L’Eglise a bien entendu et retenu l’injonction du Christ : « Donnez-leur vous-mêmes à manger » ; c’est pour cela que la doctrine sociale de l’Eglise met au cœur de la foi chrétienne l’engagement au développement, à la paix, au respect de la dignité des personne... Dans notre pays où la pauvreté et la misère frappent durement la majorité de nos concitoyens, les communautés chrétiennes qui célèbrent aujourd’hui la fête du Corps et du Sang du Christ doivent rivaliser d’initiatives et d’ardeur pour se donner à manger et donner à manger à ceux qui sont démunis, non pas à la manière des bonimenteurs qui lancent çà et là des miettes aux pauvres, mais par des plans ambitieux pour créer du travail et des revenus pérennes. Notre diocèse, dont l’immense majorité des ressortissants sont des paysans, est interpelé à faire face à de tels défis majorés par les effets de la guerre civile.

Cette multiplication des pains a un parfum de célébration eucharistique que dévoilent  les gestes et les paroles de Jésus qui «  prit les pains... et levant les yeux au ciel,  il les bénit,  les rompit et les donna à ses disciples... ». Quand j’ai dit lentement et solennellement ces mots, mes adolescents qui se préparaient à leur première communion se sont écriés : « mais c’est les paroles de la messe... » Ces enfants ont bien saisi, comme vous et moi, que Jésus ne veut pas en rester à donner du pain et des poissons pour se remplir le ventre, car une fois le ventre plein, les êtres humains n’ont pas rempli leur contrat avec eux-mêmes ; ils sentent plus ou moins perceptiblement qu’il y a autre chose que la nourriture pour être heureux.  Une fois qu’il les a nourris physiquement, Jésus leur propose de faire une autre quête et de goûter à une nourriture qui donne à la fois saveur d’humanité et de divinité  à leur existence.

Ecoutons alors Christ dire : « L’homme ne vit pas seulement de pain mais de toute parole qui sort de la bouche de Dieu » (Mt4, 4).
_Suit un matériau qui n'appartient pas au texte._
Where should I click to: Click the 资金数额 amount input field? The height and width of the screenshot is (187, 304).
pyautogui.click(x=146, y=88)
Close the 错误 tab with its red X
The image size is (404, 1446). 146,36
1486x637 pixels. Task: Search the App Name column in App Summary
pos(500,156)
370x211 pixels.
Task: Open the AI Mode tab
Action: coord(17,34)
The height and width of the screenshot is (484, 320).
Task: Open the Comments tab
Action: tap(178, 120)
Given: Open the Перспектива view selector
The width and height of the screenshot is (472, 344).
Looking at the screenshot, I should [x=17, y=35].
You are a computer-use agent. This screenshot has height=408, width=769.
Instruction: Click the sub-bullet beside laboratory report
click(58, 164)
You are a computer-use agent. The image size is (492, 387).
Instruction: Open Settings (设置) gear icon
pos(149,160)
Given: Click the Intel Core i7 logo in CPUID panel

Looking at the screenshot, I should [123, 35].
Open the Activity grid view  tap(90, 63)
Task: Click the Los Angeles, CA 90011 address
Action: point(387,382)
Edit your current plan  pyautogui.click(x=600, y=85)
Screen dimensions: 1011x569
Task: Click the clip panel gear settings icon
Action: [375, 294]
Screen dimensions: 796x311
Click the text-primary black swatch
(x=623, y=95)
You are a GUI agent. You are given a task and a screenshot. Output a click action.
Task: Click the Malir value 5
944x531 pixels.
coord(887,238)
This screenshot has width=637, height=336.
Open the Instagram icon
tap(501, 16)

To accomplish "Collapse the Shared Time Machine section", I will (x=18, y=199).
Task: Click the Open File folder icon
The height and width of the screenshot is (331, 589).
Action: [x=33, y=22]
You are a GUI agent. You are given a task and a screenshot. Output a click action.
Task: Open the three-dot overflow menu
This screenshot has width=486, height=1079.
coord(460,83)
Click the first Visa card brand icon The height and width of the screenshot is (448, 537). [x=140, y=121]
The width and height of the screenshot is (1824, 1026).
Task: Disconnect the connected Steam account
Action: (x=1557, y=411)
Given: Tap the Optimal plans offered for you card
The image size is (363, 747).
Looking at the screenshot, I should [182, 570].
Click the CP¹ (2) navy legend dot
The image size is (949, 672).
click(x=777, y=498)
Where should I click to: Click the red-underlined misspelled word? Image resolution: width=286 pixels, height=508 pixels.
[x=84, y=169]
Christ n’est-il pas la Parole éternelle de Dieu, lui qui nous dit encore qu’il est le Pain vivant descendu du ciel ? Manger Christ, c’est recevoir en nous la vie de Dieu, c’est devenir ce que nous mangeons, corps et sang du Christ. C’est donc aussi notre fête à nous aujourd’hui qui sommes le corps et le sang du Christ. Au cours de chaque eucharistie, nous faisons mémoire de Jésus qui a donné sa vie sur la croix pour nous. Faire mémoire, c’est croire que cette vie continue à être donnée maintenant ; le sacrifice de la croix est présent dans notre monde et dans nos vies.

Nous allons rentrer chez nous à la fin de la messe, mais c’est là qu’une autre messe commence, plutôt la messe continue, car nous allons faire mémoire de Jésus en donnant nous aussi notre vie, notre temps, notre attention, notre énergie, notre amour à nos frères et sœurs. Et là, nous ne pouvons pas tricher, car tout le monde est capable de mesurer notre implication personnelle et communautaire pour que notre prochain ait son compte de pain et d’amour.